> **TASK DIRECTIONS**:
Copy all of the data below line for line, with no changes.

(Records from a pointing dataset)
================

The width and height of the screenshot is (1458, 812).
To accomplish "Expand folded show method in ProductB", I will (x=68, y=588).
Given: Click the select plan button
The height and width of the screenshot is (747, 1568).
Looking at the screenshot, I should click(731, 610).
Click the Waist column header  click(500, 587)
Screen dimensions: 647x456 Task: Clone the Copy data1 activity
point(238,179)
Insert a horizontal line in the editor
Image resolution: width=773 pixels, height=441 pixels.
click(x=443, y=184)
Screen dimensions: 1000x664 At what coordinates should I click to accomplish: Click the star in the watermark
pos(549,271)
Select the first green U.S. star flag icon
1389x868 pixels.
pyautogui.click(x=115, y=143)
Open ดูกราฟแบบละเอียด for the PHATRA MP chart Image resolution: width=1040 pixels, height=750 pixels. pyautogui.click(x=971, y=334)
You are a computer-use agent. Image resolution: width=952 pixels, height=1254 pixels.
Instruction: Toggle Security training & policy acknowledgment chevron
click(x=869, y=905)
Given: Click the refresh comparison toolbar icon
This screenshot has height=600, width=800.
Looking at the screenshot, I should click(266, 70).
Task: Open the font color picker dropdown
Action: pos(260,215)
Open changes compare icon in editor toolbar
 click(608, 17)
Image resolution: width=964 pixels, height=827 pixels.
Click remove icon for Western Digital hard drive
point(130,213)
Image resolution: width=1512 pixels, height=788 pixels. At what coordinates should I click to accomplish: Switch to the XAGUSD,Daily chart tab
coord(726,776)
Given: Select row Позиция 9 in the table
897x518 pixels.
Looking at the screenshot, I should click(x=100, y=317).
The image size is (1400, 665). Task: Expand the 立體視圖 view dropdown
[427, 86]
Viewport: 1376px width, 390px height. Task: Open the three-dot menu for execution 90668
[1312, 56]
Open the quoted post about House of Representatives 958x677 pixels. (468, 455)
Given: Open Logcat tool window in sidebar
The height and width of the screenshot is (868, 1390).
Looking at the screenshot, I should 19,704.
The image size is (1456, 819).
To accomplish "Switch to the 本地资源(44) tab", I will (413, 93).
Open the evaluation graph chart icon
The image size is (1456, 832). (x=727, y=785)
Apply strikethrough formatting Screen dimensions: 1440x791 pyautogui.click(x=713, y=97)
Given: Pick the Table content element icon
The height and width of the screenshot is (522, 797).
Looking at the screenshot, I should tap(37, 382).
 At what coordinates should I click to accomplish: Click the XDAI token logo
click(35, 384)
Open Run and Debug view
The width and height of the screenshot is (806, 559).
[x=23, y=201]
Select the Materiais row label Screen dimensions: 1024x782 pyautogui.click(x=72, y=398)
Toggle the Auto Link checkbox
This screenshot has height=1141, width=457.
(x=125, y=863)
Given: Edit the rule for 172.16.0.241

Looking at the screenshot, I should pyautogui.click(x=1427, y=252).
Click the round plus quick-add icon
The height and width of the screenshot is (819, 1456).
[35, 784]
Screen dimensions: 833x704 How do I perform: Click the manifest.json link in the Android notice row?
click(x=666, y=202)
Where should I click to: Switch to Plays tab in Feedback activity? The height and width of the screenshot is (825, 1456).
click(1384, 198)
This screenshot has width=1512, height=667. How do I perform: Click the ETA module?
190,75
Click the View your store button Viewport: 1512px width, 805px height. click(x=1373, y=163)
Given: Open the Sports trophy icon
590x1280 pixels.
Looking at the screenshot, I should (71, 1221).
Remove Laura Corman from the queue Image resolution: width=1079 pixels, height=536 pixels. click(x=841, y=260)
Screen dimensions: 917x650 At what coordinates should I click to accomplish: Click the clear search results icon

================

> **ANSWER BELOW**:
The width and height of the screenshot is (1458, 812).
To accomplish "Expand folded show method in ProductB", I will (x=68, y=588).
Given: Click the select plan button
The height and width of the screenshot is (747, 1568).
Looking at the screenshot, I should click(731, 610).
Click the Waist column header  click(500, 587)
Screen dimensions: 647x456 Task: Clone the Copy data1 activity
point(238,179)
Insert a horizontal line in the editor
Image resolution: width=773 pixels, height=441 pixels.
click(x=443, y=184)
Screen dimensions: 1000x664 At what coordinates should I click to accomplish: Click the star in the watermark
pos(549,271)
Select the first green U.S. star flag icon
1389x868 pixels.
pyautogui.click(x=115, y=143)
Open ดูกราฟแบบละเอียด for the PHATRA MP chart Image resolution: width=1040 pixels, height=750 pixels. pyautogui.click(x=971, y=334)
You are a computer-use agent. Image resolution: width=952 pixels, height=1254 pixels.
Instruction: Toggle Security training & policy acknowledgment chevron
click(x=869, y=905)
Given: Click the refresh comparison toolbar icon
This screenshot has height=600, width=800.
Looking at the screenshot, I should click(266, 70).
Task: Open the font color picker dropdown
Action: pos(260,215)
Open changes compare icon in editor toolbar
 click(608, 17)
Image resolution: width=964 pixels, height=827 pixels.
Click remove icon for Western Digital hard drive
point(130,213)
Image resolution: width=1512 pixels, height=788 pixels. At what coordinates should I click to accomplish: Switch to the XAGUSD,Daily chart tab
coord(726,776)
Given: Select row Позиция 9 in the table
897x518 pixels.
Looking at the screenshot, I should click(x=100, y=317).
The image size is (1400, 665). Task: Expand the 立體視圖 view dropdown
[427, 86]
Viewport: 1376px width, 390px height. Task: Open the three-dot menu for execution 90668
[1312, 56]
Open the quoted post about House of Representatives 958x677 pixels. (468, 455)
Given: Open Logcat tool window in sidebar
The height and width of the screenshot is (868, 1390).
Looking at the screenshot, I should 19,704.
The image size is (1456, 819).
To accomplish "Switch to the 本地资源(44) tab", I will (413, 93).
Open the evaluation graph chart icon
The image size is (1456, 832). (x=727, y=785)
Apply strikethrough formatting Screen dimensions: 1440x791 pyautogui.click(x=713, y=97)
Given: Pick the Table content element icon
The height and width of the screenshot is (522, 797).
Looking at the screenshot, I should tap(37, 382).
 At what coordinates should I click to accomplish: Click the XDAI token logo
click(35, 384)
Open Run and Debug view
The width and height of the screenshot is (806, 559).
[x=23, y=201]
Select the Materiais row label Screen dimensions: 1024x782 pyautogui.click(x=72, y=398)
Toggle the Auto Link checkbox
This screenshot has height=1141, width=457.
(x=125, y=863)
Given: Edit the rule for 172.16.0.241

Looking at the screenshot, I should pyautogui.click(x=1427, y=252).
Click the round plus quick-add icon
The height and width of the screenshot is (819, 1456).
[35, 784]
Screen dimensions: 833x704 How do I perform: Click the manifest.json link in the Android notice row?
click(x=666, y=202)
Where should I click to: Switch to Plays tab in Feedback activity? The height and width of the screenshot is (825, 1456).
click(1384, 198)
This screenshot has width=1512, height=667. How do I perform: Click the ETA module?
190,75
Click the View your store button Viewport: 1512px width, 805px height. click(x=1373, y=163)
Given: Open the Sports trophy icon
590x1280 pixels.
Looking at the screenshot, I should (71, 1221).
Remove Laura Corman from the queue Image resolution: width=1079 pixels, height=536 pixels. click(x=841, y=260)
Screen dimensions: 917x650 At what coordinates should I click to accomplish: Click the clear search results icon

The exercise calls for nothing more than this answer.